> _Directions for this task_
Extract every line of the records below verbatim, preserving their order and line breaks.

> _Input material_
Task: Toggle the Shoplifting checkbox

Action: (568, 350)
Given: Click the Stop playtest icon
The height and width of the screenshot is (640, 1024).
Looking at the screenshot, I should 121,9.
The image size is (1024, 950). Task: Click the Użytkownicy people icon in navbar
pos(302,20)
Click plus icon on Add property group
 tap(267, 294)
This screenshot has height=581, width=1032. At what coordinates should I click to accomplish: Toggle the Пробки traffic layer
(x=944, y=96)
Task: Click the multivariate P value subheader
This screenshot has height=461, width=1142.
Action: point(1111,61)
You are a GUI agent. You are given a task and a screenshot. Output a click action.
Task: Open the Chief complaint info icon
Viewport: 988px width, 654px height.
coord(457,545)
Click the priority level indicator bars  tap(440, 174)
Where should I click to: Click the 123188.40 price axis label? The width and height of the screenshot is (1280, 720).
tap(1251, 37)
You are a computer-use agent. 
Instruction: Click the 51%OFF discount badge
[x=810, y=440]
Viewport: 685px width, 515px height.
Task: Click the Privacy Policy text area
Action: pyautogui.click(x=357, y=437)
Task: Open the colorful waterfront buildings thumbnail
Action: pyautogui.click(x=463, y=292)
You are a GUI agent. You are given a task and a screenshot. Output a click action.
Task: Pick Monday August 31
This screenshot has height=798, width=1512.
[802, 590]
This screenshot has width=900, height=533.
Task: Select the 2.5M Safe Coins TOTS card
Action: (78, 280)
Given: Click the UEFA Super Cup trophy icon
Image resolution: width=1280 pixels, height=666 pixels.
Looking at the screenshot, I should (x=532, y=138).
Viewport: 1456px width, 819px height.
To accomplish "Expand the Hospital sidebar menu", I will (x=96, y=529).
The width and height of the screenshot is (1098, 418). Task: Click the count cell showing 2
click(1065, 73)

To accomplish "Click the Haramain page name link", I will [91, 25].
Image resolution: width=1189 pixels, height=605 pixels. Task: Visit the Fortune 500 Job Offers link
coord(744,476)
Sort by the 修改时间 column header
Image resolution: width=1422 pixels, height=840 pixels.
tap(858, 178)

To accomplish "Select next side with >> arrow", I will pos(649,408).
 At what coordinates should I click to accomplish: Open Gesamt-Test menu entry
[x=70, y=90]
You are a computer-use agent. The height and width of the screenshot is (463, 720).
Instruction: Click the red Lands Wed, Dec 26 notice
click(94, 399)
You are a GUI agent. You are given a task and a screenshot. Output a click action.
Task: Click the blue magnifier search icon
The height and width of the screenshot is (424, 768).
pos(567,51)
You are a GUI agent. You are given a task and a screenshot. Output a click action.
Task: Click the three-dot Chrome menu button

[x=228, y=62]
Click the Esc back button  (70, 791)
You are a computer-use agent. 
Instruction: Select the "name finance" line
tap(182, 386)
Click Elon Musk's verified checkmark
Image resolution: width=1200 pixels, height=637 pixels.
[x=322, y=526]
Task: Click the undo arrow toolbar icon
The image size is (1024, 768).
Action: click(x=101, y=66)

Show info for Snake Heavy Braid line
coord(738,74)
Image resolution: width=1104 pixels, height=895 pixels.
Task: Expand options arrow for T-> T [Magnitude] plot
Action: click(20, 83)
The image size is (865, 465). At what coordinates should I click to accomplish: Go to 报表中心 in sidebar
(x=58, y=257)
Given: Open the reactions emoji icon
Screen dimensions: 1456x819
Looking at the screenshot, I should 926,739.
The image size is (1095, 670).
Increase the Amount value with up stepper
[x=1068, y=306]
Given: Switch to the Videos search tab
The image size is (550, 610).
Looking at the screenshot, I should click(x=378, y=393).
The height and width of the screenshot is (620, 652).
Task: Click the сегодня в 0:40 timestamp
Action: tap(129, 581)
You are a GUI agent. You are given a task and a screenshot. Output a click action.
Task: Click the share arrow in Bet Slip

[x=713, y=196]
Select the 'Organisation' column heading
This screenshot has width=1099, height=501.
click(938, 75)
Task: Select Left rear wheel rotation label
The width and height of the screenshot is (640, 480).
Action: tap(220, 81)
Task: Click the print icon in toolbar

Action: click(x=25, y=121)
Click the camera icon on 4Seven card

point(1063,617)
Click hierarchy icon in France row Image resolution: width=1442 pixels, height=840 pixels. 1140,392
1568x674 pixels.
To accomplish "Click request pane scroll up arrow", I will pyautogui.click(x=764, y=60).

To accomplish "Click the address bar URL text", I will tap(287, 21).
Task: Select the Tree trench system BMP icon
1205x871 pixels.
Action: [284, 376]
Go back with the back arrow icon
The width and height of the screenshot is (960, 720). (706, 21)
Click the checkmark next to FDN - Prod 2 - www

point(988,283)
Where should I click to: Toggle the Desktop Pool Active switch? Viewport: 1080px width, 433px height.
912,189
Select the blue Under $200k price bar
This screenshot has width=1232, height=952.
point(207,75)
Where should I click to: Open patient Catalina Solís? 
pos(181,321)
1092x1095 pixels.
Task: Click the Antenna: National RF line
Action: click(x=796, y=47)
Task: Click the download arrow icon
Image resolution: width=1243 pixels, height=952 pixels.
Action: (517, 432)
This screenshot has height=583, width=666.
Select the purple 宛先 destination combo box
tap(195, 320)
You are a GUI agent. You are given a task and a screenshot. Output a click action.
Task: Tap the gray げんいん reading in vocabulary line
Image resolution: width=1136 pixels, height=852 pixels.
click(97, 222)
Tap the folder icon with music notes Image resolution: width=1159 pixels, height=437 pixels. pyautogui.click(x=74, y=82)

> _Result of the exercise_
Task: Toggle the Shoplifting checkbox

Action: (568, 350)
Given: Click the Stop playtest icon
The height and width of the screenshot is (640, 1024).
Looking at the screenshot, I should 121,9.
The image size is (1024, 950). Task: Click the Użytkownicy people icon in navbar
pos(302,20)
Click plus icon on Add property group
 tap(267, 294)
This screenshot has height=581, width=1032. At what coordinates should I click to accomplish: Toggle the Пробки traffic layer
(x=944, y=96)
Task: Click the multivariate P value subheader
This screenshot has height=461, width=1142.
Action: point(1111,61)
You are a GUI agent. You are given a task and a screenshot. Output a click action.
Task: Open the Chief complaint info icon
Viewport: 988px width, 654px height.
coord(457,545)
Click the priority level indicator bars  tap(440, 174)
Where should I click to: Click the 123188.40 price axis label? The width and height of the screenshot is (1280, 720).
tap(1251, 37)
You are a computer-use agent. 
Instruction: Click the 51%OFF discount badge
[x=810, y=440]
Viewport: 685px width, 515px height.
Task: Click the Privacy Policy text area
Action: pyautogui.click(x=357, y=437)
Task: Open the colorful waterfront buildings thumbnail
Action: pyautogui.click(x=463, y=292)
You are a GUI agent. You are given a task and a screenshot. Output a click action.
Task: Pick Monday August 31
This screenshot has height=798, width=1512.
[802, 590]
This screenshot has width=900, height=533.
Task: Select the 2.5M Safe Coins TOTS card
Action: (78, 280)
Given: Click the UEFA Super Cup trophy icon
Image resolution: width=1280 pixels, height=666 pixels.
Looking at the screenshot, I should (x=532, y=138).
Viewport: 1456px width, 819px height.
To accomplish "Expand the Hospital sidebar menu", I will (x=96, y=529).
The width and height of the screenshot is (1098, 418). Task: Click the count cell showing 2
click(1065, 73)

To accomplish "Click the Haramain page name link", I will [91, 25].
Image resolution: width=1189 pixels, height=605 pixels. Task: Visit the Fortune 500 Job Offers link
coord(744,476)
Sort by the 修改时间 column header
Image resolution: width=1422 pixels, height=840 pixels.
tap(858, 178)

To accomplish "Select next side with >> arrow", I will pos(649,408).
 At what coordinates should I click to accomplish: Open Gesamt-Test menu entry
[x=70, y=90]
You are a computer-use agent. The height and width of the screenshot is (463, 720).
Instruction: Click the red Lands Wed, Dec 26 notice
click(94, 399)
You are a GUI agent. You are given a task and a screenshot. Output a click action.
Task: Click the blue magnifier search icon
The height and width of the screenshot is (424, 768).
pos(567,51)
You are a GUI agent. You are given a task and a screenshot. Output a click action.
Task: Click the three-dot Chrome menu button

[x=228, y=62]
Click the Esc back button  (70, 791)
You are a computer-use agent. 
Instruction: Select the "name finance" line
tap(182, 386)
Click Elon Musk's verified checkmark
Image resolution: width=1200 pixels, height=637 pixels.
[x=322, y=526]
Task: Click the undo arrow toolbar icon
The image size is (1024, 768).
Action: click(x=101, y=66)

Show info for Snake Heavy Braid line
coord(738,74)
Image resolution: width=1104 pixels, height=895 pixels.
Task: Expand options arrow for T-> T [Magnitude] plot
Action: click(20, 83)
The image size is (865, 465). At what coordinates should I click to accomplish: Go to 报表中心 in sidebar
(x=58, y=257)
Given: Open the reactions emoji icon
Screen dimensions: 1456x819
Looking at the screenshot, I should 926,739.
The image size is (1095, 670).
Increase the Amount value with up stepper
[x=1068, y=306]
Given: Switch to the Videos search tab
The image size is (550, 610).
Looking at the screenshot, I should click(x=378, y=393).
The height and width of the screenshot is (620, 652).
Task: Click the сегодня в 0:40 timestamp
Action: tap(129, 581)
You are a GUI agent. You are given a task and a screenshot. Output a click action.
Task: Click the share arrow in Bet Slip

[x=713, y=196]
Select the 'Organisation' column heading
This screenshot has width=1099, height=501.
click(938, 75)
Task: Select Left rear wheel rotation label
The width and height of the screenshot is (640, 480).
Action: tap(220, 81)
Task: Click the print icon in toolbar

Action: click(x=25, y=121)
Click the camera icon on 4Seven card

point(1063,617)
Click hierarchy icon in France row Image resolution: width=1442 pixels, height=840 pixels. 1140,392
1568x674 pixels.
To accomplish "Click request pane scroll up arrow", I will pyautogui.click(x=764, y=60).

To accomplish "Click the address bar URL text", I will tap(287, 21).
Task: Select the Tree trench system BMP icon
1205x871 pixels.
Action: [284, 376]
Go back with the back arrow icon
The width and height of the screenshot is (960, 720). (706, 21)
Click the checkmark next to FDN - Prod 2 - www

point(988,283)
Where should I click to: Toggle the Desktop Pool Active switch? Viewport: 1080px width, 433px height.
912,189
Select the blue Under $200k price bar
This screenshot has width=1232, height=952.
point(207,75)
Where should I click to: Open patient Catalina Solís? 
pos(181,321)
1092x1095 pixels.
Task: Click the Antenna: National RF line
Action: click(x=796, y=47)
Task: Click the download arrow icon
Image resolution: width=1243 pixels, height=952 pixels.
Action: (517, 432)
This screenshot has height=583, width=666.
Select the purple 宛先 destination combo box
tap(195, 320)
You are a GUI agent. You are given a task and a screenshot. Output a click action.
Task: Tap the gray げんいん reading in vocabulary line
Image resolution: width=1136 pixels, height=852 pixels.
click(97, 222)
Tap the folder icon with music notes Image resolution: width=1159 pixels, height=437 pixels. pyautogui.click(x=74, y=82)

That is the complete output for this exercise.